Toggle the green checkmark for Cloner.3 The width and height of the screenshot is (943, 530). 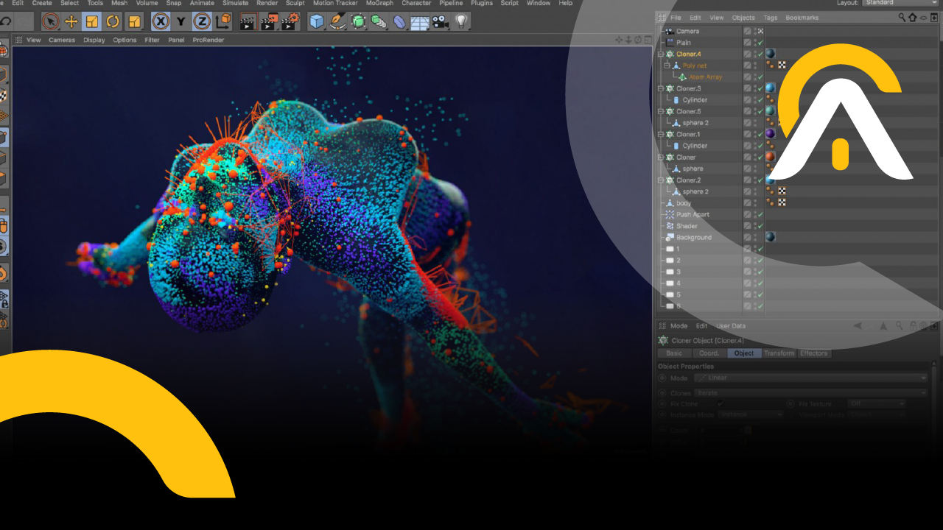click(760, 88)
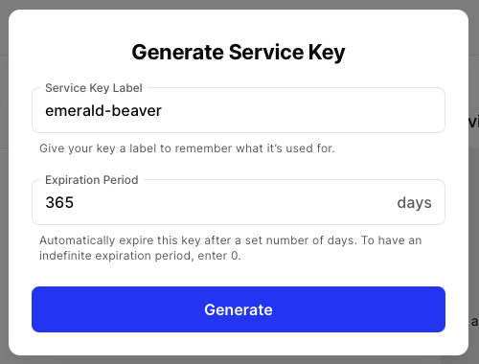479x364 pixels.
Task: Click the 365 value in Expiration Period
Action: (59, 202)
::::::
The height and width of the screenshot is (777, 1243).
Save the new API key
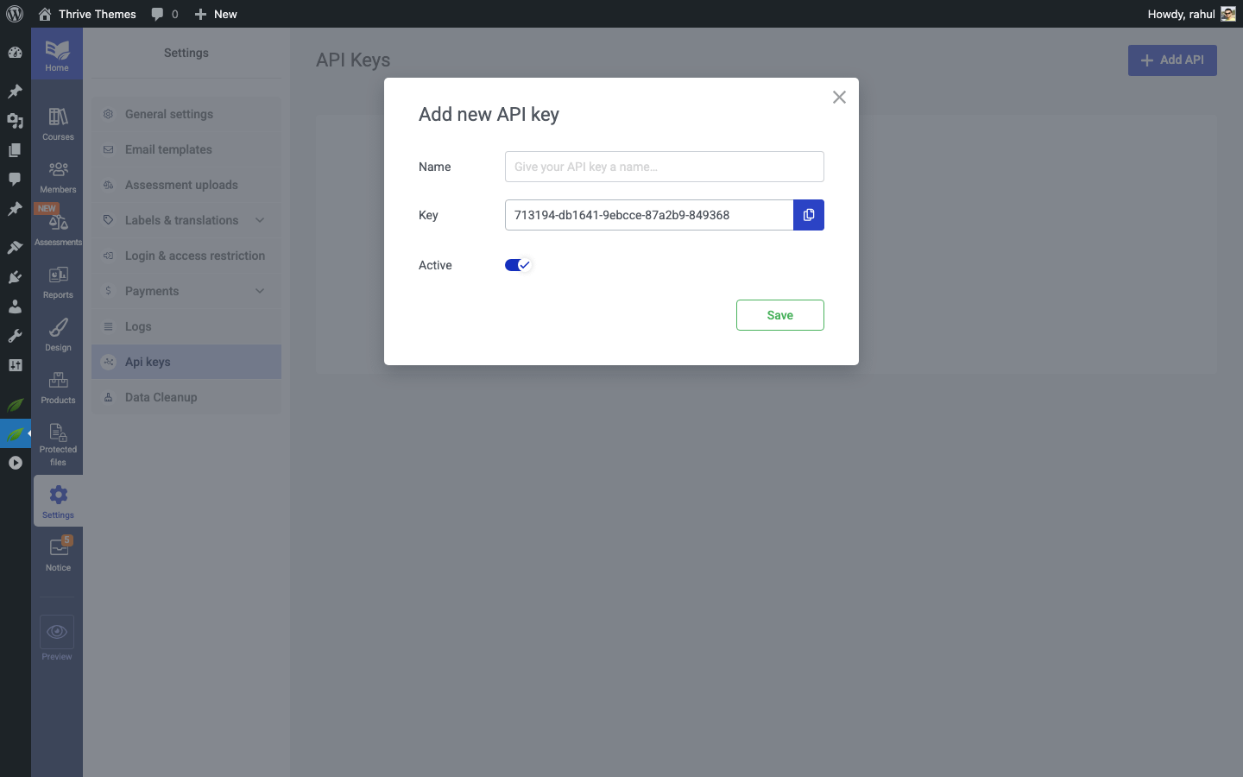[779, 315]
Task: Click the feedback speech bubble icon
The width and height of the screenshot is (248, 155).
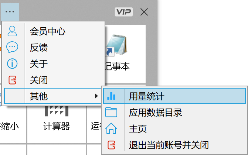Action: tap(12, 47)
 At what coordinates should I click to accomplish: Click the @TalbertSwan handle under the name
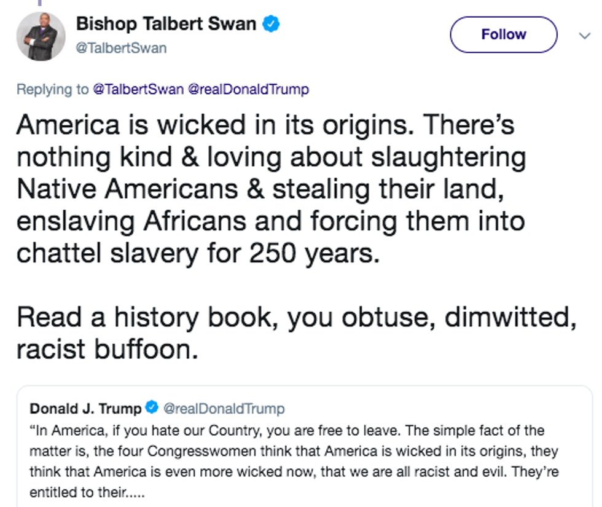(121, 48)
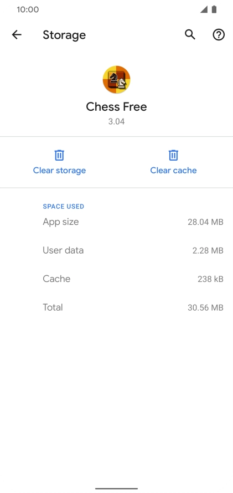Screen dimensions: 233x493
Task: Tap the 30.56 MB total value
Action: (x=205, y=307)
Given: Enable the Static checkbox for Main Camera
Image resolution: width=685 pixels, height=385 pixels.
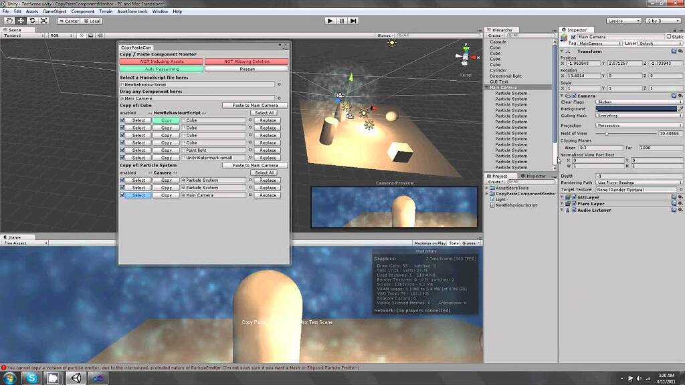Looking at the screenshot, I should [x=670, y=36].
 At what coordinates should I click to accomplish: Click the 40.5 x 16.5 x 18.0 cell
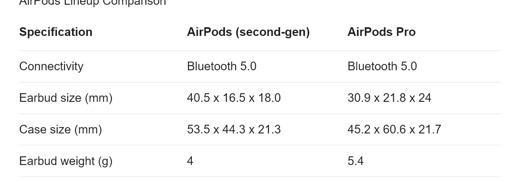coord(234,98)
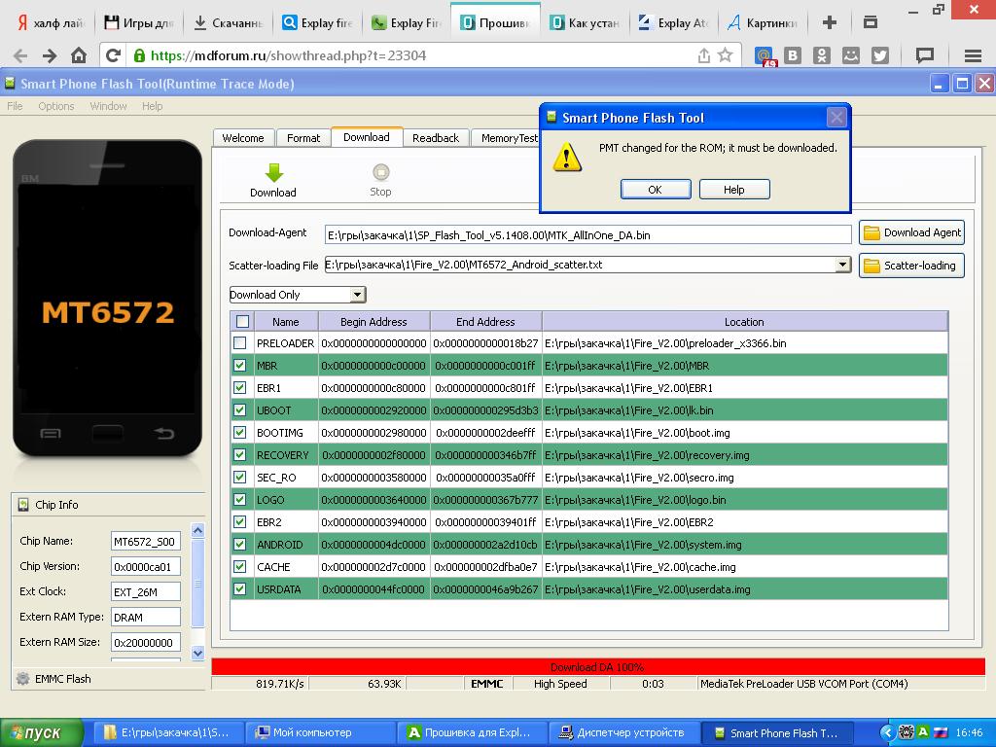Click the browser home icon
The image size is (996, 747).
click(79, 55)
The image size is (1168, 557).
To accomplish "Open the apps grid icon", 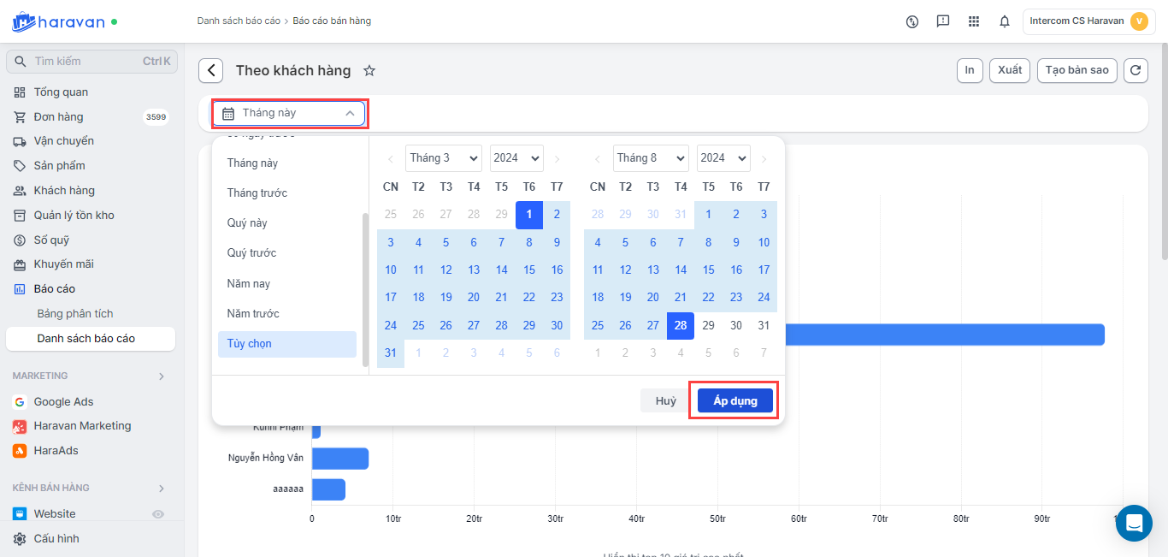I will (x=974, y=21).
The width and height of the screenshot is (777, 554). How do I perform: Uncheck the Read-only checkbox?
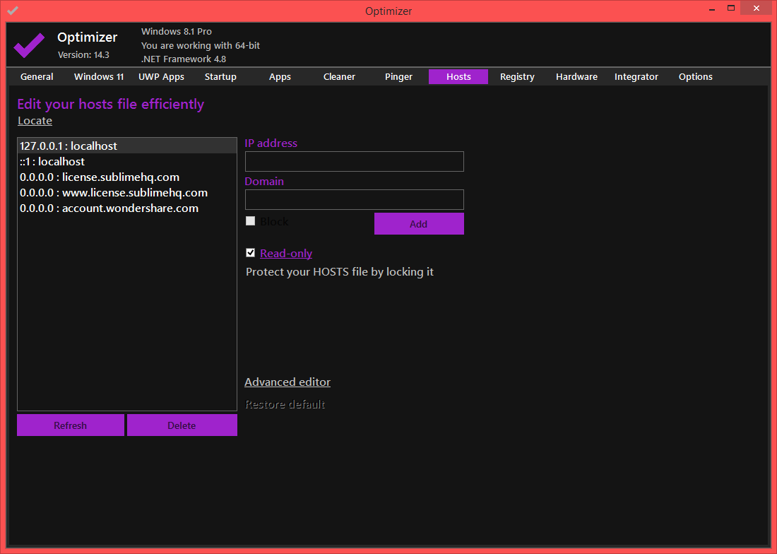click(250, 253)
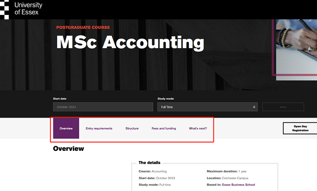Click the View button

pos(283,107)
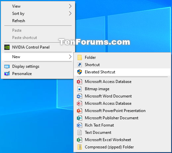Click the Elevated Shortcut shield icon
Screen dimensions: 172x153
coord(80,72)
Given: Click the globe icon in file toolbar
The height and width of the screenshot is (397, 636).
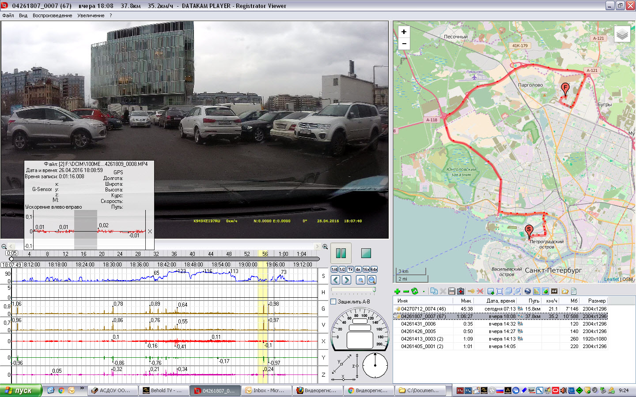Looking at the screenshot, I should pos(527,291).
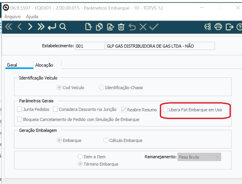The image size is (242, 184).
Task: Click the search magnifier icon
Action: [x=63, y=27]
::::::
### [What the exercise asks]
Copy out every line of the data where the word "Given" occurs.

### [Result of this exercise]
Given: Enable the Static checkbox for Main Camera
Given: Click the globe icon in file toolbar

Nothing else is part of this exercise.